Some artists practice camouflage as part of their art.  They get painted to match a background.   Thereby getting painted into it?   Or painted out of our awareness?

Ceclia Paredes and Verushcka, being normal humans, will have an intricate weave of reasons why they’re having themselves painted in/out.  It’s laughably unlikely that none of these has to do with being female in a traditionally androcentric society.  Bo-lin is here to remind us that no reason’s ever quite that crisp.

The Chinese Liu Bolin is easier to explain — he says his work is about an individual getting lost in mass culture.  He’s known as  the Invisible Man – and you’ll agree.   Liu Bolin stays clothed.  With the Peruvian Cecilia Paredes and German Verushcka (Vera Lehndorff) — both women — nakedness is often part of the artform.

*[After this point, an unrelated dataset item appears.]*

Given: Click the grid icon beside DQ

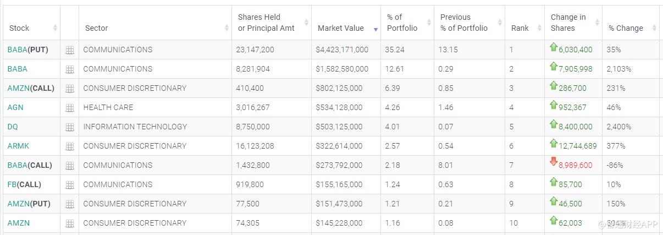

It would be mad to ignore the factor of sexuality in the body-painting work Paredes and Veruschka do.  Mostly it’s their naked flesh, there are others applying paint, flesh is built to have sensations.  As with the political side of their work, this notion is worth including in our evaluations.  Yet notions are never proofs.  Because is a tricky word best left to theoretical physicists and researchers hunting cures.

 Being a woman is a complex experience.  There are issues of being a product too much on view, and, with age, of no longer being seeable.  The male gaze goes. How women deal with that — makeup, clothing, gait, push  – changes throughout a lifetime.  And whether that’s what painting their bodies is about, they’re the ones who know.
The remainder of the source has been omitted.